Neben dem Dreifuß gehörten noch Lorbeer und Wasser aus dem Kastaliabrunnen zu den Attributen der Pythia.
Orakel wurden nicht nur durch die Pythia gegeben, auch Lose, Träume und Opferfeuer gehörten zu den Orakeltechniken.
Arkadios, Sohn des Kaisers Theodosius, veranlasste den Abriss des Orakels von Delphi. Im so genannten letzten Orakel wird einem Boten des Kaisers Julian II ausgerichtet:
- Sage dem Kaiser, gestürzt ist die prunkvolle Halle.
- Phoibos hat nicht mehr sein Haus,
- auch nicht den inspirierenden Lorbeer
- noch die weissagende Quelle.
- Ihr Wasser ist verstummt.
Der Überlieferung zufolge sollen am Eingang des Tempels von Delphi die Inschriften "Erkenne dich selbst" (gnôthi sautón) und "nichts im Übermaß" (medèn ágan), angebracht gewesen sein.

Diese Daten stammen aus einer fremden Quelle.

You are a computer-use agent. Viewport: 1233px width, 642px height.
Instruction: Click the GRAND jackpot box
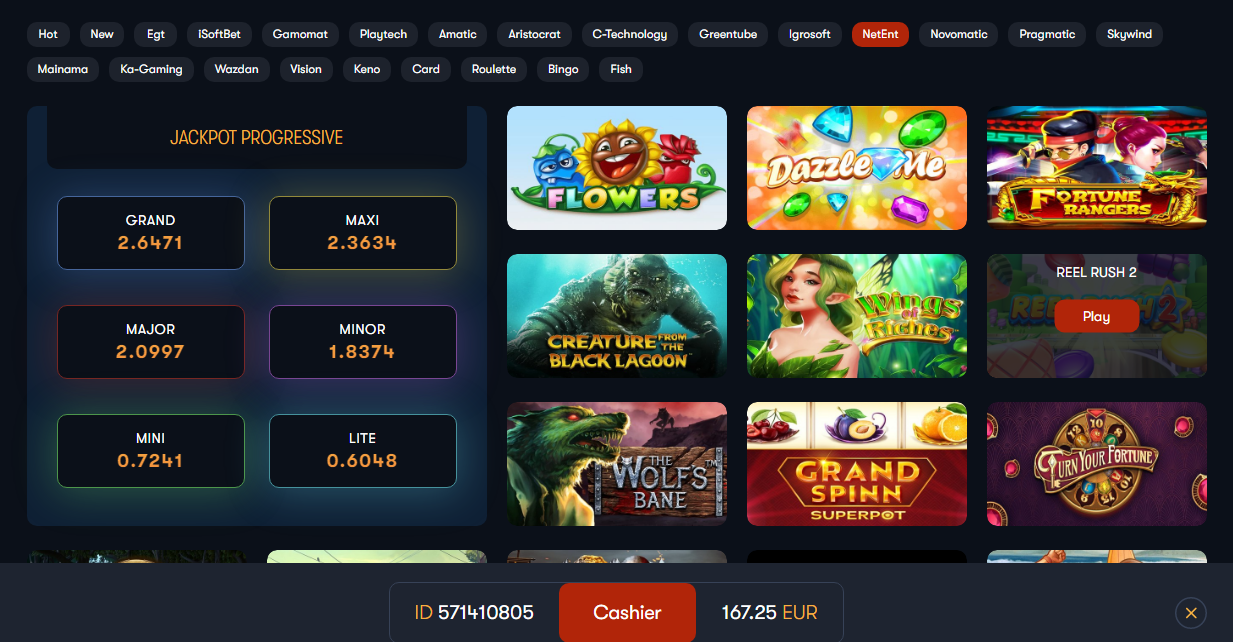tap(151, 233)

Insbesondere die erste, bekanntere Aufforderung deutet die eigentliche Absicht des Kultes, bzw. der verehrten Gottheit an, nämlich die Auflösung individueller Probleme und Fragestellungen durch die Auseinandersetzung mit der eigenen inneren Persönlichkeit. Die Erkenntnis der "Innenwelt" diente damit als Zugang zur Problemlösung in der "Außenwelt".
Die Selbstschau, zu der der Satz "Erkenne dich selbst" auffordert, ist in vielen Religionen und philosophischen Schulen zu finden.